- Supplied information -
□ □ □ □ □
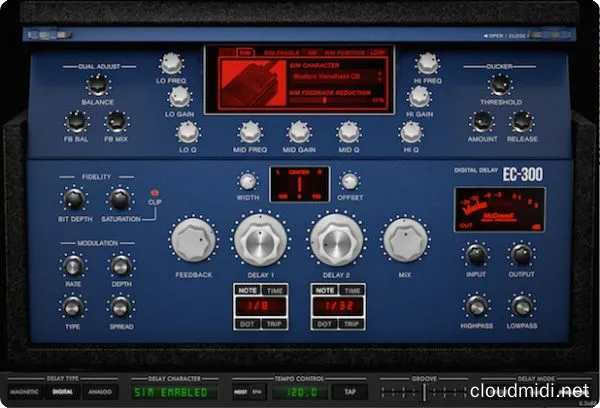Enable DOT for Delay 1
This screenshot has width=600, height=408.
pos(245,325)
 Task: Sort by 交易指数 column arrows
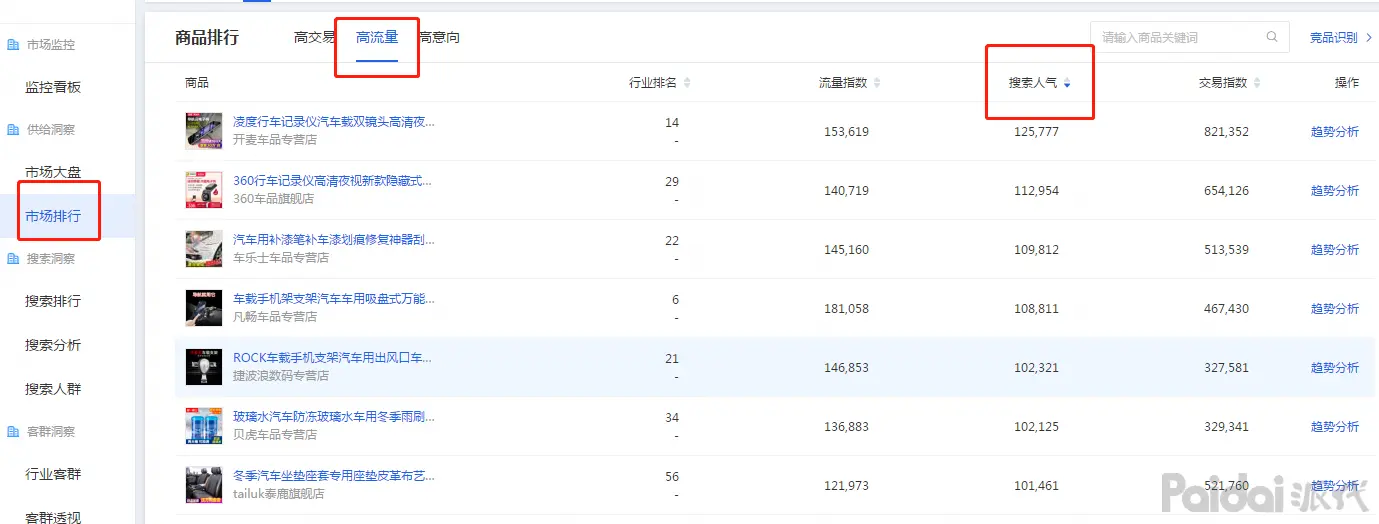pyautogui.click(x=1257, y=83)
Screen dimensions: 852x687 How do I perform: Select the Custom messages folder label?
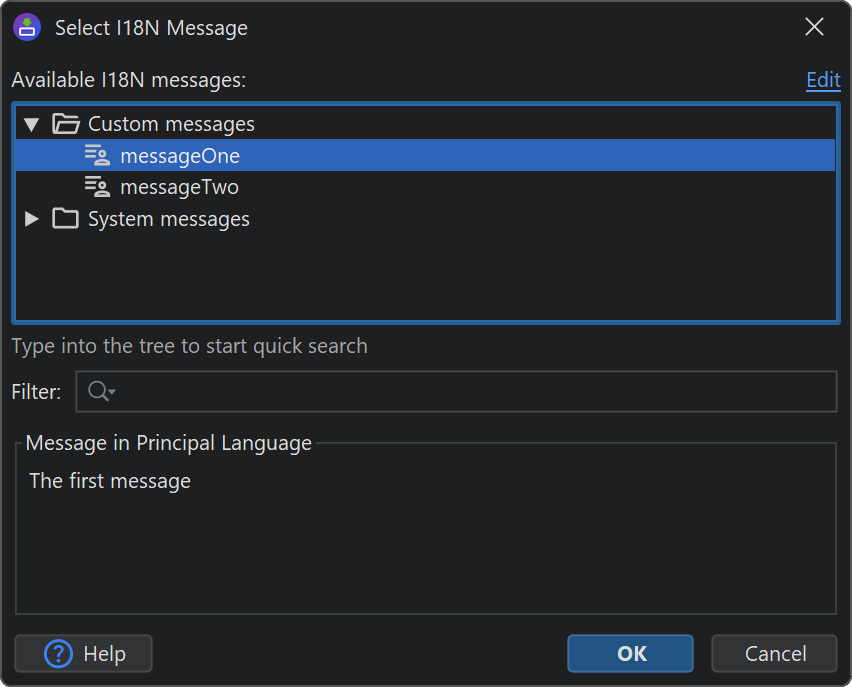[171, 124]
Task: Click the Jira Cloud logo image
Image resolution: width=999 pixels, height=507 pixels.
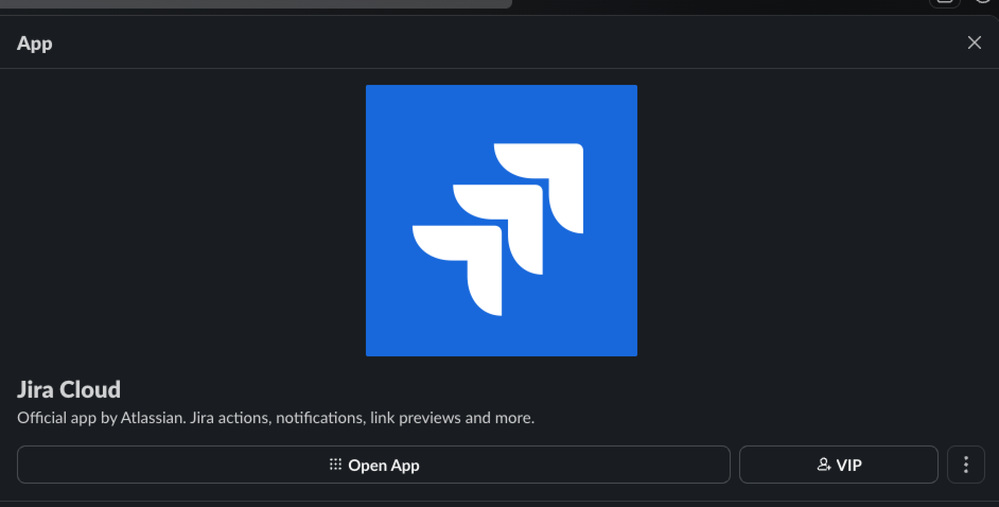Action: 501,220
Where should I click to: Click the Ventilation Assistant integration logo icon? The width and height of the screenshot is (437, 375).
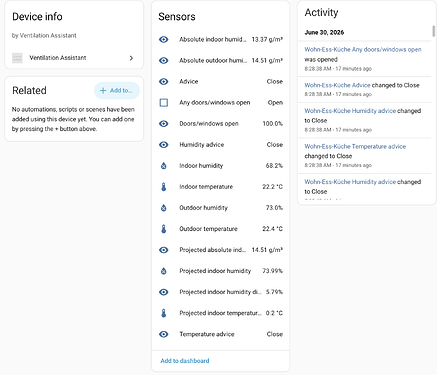pos(17,58)
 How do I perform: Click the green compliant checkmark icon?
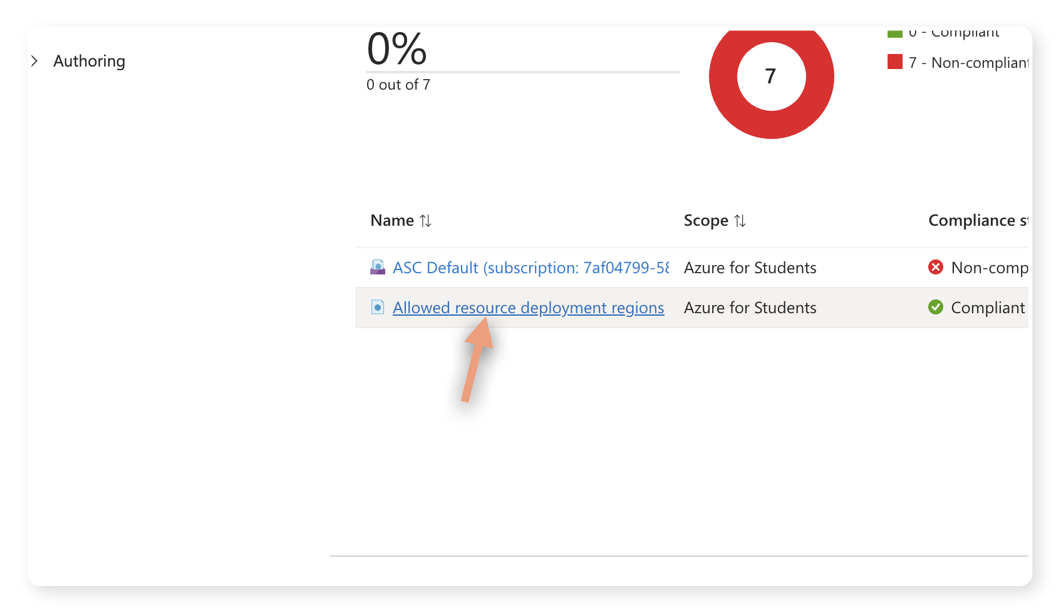(x=936, y=307)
□ □ □ □ □
- Problem to solve -
Rewrite all of the records above, replacing "How do I perform" with "What should I do to" and leaving everything else unchanged. Omit the pictures.

- Answer to the exercise -
Enable DOT for Delay 1
This screenshot has width=600, height=408.
pos(245,325)
 Task: Sort by 交易指数 column arrows
pyautogui.click(x=1257, y=83)
Screen dimensions: 852x687 What should I do to: Select the Custom messages folder label?
[171, 124]
Task: Click the Jira Cloud logo image
Image resolution: width=999 pixels, height=507 pixels.
Action: 501,220
Where should I click to: Click the Ventilation Assistant integration logo icon? The width and height of the screenshot is (437, 375).
pos(17,58)
 What should I do to: Click the green compliant checkmark icon?
(x=936, y=307)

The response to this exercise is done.